ASSIGNMENT: Read the records below. Copy each line where the string "Management" occurs.

(Data excerpts)
⟨

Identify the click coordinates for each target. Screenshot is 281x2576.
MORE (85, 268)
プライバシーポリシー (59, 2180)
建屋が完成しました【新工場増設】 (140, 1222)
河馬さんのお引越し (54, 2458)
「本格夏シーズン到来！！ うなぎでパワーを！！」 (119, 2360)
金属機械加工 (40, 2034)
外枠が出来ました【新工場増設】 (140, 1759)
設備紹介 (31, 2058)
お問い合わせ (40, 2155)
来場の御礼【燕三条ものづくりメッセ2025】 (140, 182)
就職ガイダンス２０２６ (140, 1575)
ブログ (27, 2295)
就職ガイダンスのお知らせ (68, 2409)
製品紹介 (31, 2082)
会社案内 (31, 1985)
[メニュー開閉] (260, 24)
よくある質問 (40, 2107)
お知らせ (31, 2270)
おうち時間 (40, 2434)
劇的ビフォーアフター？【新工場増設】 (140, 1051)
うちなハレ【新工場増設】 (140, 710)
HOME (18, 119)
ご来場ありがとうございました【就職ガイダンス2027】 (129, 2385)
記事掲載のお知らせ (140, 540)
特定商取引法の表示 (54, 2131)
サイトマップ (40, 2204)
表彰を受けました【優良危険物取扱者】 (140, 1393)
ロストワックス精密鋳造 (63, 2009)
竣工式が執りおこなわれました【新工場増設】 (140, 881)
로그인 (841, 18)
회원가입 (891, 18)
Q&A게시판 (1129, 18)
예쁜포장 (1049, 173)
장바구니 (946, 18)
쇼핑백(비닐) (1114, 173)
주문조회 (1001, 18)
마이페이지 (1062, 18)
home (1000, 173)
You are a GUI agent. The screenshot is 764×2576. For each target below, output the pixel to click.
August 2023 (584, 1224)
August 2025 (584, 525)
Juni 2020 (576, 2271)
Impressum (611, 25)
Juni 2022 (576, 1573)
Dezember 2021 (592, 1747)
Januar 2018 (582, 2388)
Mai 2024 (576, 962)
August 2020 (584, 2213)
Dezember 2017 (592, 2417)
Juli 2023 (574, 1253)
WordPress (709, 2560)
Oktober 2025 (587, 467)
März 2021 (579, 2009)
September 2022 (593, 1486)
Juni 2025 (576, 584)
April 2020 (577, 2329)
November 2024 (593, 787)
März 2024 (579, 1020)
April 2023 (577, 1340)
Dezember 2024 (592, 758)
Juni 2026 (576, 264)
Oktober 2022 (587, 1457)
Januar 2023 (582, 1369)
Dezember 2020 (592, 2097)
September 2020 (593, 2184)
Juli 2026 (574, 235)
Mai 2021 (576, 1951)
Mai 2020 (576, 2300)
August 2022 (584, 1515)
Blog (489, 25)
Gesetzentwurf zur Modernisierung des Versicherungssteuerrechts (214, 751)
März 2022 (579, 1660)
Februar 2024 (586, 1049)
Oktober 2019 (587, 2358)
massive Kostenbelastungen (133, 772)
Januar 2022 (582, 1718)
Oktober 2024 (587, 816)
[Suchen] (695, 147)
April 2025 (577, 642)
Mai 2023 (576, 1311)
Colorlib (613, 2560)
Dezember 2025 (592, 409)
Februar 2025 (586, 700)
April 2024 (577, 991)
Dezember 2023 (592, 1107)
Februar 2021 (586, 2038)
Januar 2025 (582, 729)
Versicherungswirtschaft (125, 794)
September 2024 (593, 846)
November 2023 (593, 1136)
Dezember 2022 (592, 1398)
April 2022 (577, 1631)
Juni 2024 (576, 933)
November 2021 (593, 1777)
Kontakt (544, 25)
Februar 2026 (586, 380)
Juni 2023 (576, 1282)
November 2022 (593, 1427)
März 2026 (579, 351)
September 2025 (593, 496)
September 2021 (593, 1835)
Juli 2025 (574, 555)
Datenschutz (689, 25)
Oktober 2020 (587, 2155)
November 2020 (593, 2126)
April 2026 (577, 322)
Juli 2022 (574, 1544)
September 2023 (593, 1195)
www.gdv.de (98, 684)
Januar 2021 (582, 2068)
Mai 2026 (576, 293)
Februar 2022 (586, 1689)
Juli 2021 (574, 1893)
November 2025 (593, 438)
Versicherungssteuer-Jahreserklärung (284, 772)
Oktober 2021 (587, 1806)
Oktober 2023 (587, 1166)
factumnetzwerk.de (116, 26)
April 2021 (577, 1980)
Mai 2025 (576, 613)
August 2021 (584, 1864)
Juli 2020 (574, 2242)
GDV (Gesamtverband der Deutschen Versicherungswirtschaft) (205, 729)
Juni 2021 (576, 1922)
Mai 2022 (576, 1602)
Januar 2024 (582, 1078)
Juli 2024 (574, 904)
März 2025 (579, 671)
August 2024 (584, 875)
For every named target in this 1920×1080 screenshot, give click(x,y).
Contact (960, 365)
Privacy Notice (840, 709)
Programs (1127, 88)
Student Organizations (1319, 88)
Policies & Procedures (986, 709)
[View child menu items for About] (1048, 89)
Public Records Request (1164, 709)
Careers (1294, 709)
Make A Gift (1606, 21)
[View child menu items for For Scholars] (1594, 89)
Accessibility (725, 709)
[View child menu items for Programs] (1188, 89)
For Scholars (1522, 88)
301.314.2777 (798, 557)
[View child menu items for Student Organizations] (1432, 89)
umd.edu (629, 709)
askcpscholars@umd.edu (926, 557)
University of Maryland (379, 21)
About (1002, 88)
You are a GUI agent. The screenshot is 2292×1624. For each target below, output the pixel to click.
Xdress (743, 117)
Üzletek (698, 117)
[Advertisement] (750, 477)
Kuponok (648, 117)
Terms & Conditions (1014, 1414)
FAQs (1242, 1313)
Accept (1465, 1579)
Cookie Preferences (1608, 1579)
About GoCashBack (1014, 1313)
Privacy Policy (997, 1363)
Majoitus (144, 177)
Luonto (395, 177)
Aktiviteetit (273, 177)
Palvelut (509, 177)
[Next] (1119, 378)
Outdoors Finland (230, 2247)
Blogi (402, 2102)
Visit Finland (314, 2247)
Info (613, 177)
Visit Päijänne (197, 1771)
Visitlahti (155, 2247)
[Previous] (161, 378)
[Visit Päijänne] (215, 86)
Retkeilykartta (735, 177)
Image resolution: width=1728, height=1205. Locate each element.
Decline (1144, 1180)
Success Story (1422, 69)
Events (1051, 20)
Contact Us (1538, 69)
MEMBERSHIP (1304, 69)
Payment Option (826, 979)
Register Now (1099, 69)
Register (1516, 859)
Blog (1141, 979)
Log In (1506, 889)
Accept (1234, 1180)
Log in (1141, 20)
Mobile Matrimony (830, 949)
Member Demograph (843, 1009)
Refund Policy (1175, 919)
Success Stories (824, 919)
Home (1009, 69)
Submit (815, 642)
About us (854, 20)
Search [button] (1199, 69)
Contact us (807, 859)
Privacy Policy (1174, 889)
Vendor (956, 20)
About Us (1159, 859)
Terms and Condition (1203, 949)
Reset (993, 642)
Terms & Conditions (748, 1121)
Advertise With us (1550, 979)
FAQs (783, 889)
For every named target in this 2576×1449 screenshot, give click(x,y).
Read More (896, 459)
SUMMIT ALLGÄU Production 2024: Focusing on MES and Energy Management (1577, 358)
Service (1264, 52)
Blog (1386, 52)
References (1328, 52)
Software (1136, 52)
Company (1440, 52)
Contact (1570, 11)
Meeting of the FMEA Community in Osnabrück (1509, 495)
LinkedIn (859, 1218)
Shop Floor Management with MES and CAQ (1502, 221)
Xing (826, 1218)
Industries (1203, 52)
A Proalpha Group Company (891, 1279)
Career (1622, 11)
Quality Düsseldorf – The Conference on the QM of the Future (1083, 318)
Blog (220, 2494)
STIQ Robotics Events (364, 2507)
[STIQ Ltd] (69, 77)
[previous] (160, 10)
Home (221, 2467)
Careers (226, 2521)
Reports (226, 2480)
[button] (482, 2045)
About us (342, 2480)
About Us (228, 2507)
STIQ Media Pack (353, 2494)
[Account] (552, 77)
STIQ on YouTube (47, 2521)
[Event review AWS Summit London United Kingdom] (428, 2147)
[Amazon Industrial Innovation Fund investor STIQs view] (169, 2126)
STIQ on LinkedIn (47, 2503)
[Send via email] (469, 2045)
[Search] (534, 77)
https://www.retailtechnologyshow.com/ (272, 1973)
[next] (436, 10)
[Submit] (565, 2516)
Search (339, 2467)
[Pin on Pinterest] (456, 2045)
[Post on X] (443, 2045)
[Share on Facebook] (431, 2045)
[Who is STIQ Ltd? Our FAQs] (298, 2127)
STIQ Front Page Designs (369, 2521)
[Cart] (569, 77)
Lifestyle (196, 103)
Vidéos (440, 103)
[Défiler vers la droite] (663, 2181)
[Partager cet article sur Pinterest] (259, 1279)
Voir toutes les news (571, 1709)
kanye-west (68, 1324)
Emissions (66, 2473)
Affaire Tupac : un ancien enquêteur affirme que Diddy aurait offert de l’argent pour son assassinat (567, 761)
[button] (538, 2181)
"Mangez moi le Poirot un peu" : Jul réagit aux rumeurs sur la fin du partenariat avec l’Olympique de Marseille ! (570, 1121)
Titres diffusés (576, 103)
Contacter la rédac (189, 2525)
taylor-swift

⟩

EXERCISE ANSWER:
SUMMIT ALLGÄU Production 2024: Focusing on MES and Energy Management (1577, 358)
Shop Floor Management with MES and CAQ (1502, 221)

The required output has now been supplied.